_Assignment_: Report each line from the entries in which "Preview" can be found.

************

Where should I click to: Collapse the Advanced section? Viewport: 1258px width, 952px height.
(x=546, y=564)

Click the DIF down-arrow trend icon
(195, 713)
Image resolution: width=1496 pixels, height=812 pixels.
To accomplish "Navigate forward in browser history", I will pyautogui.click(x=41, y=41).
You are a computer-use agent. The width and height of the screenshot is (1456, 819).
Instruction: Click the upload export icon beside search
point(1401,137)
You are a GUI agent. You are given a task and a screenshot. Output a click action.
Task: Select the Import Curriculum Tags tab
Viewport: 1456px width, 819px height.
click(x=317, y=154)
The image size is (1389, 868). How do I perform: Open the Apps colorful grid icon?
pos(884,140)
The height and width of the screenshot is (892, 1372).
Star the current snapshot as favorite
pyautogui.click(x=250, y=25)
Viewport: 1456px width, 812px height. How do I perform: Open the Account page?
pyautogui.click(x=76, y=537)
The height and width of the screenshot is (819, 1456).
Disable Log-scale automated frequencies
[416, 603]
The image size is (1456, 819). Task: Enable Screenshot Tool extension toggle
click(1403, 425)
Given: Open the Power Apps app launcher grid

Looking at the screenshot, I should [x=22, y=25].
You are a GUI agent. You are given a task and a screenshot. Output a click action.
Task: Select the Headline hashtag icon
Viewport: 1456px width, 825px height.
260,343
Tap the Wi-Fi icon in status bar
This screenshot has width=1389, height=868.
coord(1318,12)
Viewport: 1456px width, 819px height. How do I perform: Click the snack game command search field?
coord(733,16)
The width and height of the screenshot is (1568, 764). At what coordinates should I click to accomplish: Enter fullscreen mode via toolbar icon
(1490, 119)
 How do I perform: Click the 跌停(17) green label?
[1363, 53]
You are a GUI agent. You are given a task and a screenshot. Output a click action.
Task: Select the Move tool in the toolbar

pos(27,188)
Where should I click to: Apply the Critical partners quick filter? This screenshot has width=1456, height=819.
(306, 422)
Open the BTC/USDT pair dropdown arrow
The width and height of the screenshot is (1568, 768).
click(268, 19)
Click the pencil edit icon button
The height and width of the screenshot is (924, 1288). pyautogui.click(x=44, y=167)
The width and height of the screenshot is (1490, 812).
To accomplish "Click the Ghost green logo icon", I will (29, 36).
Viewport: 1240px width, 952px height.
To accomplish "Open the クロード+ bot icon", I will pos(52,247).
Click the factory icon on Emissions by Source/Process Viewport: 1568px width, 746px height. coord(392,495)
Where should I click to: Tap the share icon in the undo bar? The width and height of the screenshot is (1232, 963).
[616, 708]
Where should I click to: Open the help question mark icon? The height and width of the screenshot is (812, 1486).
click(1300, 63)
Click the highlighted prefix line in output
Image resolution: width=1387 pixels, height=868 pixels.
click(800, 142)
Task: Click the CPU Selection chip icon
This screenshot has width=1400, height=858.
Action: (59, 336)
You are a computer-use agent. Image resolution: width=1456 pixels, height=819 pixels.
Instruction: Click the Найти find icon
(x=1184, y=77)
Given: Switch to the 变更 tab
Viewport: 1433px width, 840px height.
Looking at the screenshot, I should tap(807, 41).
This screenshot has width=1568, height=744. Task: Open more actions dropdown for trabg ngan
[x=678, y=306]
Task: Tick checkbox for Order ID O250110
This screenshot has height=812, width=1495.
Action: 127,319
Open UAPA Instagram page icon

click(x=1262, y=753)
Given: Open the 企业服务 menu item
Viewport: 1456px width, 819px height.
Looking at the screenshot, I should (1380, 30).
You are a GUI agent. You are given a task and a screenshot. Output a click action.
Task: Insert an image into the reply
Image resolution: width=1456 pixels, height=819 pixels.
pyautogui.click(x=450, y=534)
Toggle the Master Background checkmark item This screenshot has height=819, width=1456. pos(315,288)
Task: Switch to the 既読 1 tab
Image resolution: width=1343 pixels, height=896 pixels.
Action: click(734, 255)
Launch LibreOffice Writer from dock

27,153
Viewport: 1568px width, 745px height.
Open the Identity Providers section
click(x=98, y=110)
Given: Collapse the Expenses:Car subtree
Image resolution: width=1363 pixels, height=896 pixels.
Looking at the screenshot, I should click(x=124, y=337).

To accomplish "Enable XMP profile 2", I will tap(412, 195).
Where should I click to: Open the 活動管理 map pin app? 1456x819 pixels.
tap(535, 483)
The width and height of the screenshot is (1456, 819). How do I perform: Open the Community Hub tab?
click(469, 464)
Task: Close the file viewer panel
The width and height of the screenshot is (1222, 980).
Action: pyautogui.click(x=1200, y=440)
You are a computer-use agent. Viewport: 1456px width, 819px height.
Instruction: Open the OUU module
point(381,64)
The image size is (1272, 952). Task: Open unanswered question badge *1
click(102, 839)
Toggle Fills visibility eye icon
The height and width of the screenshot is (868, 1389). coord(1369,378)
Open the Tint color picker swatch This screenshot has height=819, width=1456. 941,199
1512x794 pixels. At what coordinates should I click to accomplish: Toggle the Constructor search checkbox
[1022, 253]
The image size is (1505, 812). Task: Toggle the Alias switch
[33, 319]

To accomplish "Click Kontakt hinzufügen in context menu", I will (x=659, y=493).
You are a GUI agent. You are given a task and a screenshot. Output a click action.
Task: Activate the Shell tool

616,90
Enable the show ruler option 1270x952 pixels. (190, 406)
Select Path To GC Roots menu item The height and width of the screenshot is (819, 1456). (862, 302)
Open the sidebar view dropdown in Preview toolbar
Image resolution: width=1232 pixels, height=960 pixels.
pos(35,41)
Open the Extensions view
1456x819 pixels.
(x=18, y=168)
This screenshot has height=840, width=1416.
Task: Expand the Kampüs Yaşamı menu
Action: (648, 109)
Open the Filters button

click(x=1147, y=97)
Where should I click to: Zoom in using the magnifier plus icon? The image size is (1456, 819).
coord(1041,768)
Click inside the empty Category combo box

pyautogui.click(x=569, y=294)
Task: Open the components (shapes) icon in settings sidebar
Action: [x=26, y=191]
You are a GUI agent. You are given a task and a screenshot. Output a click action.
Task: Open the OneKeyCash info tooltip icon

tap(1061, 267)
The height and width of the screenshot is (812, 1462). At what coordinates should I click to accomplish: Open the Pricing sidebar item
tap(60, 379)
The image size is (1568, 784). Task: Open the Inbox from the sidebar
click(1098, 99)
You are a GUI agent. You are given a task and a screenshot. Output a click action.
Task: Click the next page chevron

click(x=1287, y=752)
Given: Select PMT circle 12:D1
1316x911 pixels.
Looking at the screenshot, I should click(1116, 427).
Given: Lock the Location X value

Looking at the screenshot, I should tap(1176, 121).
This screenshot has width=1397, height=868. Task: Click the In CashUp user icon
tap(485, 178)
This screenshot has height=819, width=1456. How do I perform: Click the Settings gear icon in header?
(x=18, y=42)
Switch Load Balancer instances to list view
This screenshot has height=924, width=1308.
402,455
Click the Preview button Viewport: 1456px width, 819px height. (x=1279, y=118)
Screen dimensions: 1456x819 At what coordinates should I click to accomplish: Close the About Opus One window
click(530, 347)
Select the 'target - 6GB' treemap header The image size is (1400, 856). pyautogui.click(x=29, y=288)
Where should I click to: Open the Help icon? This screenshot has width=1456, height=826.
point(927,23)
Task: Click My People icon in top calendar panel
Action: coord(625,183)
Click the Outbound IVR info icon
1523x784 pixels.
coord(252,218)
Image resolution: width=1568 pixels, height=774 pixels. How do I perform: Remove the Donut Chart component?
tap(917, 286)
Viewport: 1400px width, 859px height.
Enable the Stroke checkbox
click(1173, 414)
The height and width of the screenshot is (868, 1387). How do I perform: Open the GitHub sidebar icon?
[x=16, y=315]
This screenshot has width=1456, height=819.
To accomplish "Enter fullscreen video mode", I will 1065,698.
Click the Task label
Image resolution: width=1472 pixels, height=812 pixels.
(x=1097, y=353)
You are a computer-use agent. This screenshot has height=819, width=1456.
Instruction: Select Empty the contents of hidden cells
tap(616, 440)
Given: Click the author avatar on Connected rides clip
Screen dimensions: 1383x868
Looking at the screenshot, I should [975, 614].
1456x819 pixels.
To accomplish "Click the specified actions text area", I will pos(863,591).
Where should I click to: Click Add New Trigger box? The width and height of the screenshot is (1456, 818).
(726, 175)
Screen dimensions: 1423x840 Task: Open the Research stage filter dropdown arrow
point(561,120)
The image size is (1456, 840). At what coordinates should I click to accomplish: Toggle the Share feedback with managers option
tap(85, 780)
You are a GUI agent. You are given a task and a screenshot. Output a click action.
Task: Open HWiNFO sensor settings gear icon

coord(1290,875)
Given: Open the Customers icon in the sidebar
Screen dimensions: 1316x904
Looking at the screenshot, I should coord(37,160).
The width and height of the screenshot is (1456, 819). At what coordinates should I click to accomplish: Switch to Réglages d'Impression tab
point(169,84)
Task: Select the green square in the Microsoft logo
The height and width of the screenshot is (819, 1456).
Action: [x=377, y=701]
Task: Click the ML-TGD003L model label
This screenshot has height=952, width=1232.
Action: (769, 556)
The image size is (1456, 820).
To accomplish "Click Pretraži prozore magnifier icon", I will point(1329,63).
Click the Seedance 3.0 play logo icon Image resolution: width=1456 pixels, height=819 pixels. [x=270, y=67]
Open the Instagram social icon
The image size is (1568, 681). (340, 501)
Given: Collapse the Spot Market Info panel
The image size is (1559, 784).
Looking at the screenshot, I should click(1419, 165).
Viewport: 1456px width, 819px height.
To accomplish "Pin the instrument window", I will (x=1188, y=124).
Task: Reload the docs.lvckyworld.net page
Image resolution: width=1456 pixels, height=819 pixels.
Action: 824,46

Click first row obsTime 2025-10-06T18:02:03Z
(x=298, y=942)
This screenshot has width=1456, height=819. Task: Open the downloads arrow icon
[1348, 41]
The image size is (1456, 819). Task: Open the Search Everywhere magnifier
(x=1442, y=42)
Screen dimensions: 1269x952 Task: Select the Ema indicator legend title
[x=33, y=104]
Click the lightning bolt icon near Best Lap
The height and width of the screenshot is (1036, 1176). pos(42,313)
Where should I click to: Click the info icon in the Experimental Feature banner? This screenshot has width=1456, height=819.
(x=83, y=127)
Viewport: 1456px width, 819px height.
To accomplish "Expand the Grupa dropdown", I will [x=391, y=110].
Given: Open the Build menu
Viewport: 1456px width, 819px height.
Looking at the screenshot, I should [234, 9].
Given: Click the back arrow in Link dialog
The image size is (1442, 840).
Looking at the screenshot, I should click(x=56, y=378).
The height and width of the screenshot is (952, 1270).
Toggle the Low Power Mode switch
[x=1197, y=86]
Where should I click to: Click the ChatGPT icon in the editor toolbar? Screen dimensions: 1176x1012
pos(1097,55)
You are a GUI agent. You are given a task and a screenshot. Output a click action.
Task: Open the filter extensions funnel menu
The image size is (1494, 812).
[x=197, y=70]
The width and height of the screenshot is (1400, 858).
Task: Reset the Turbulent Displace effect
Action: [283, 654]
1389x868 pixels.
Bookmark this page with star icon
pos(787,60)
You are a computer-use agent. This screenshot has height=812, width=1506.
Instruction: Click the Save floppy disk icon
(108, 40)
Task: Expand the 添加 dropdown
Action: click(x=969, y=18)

************

_Output below_:
Open the sidebar view dropdown in Preview toolbar
Click the Preview button Viewport: 1456px width, 819px height. (x=1279, y=118)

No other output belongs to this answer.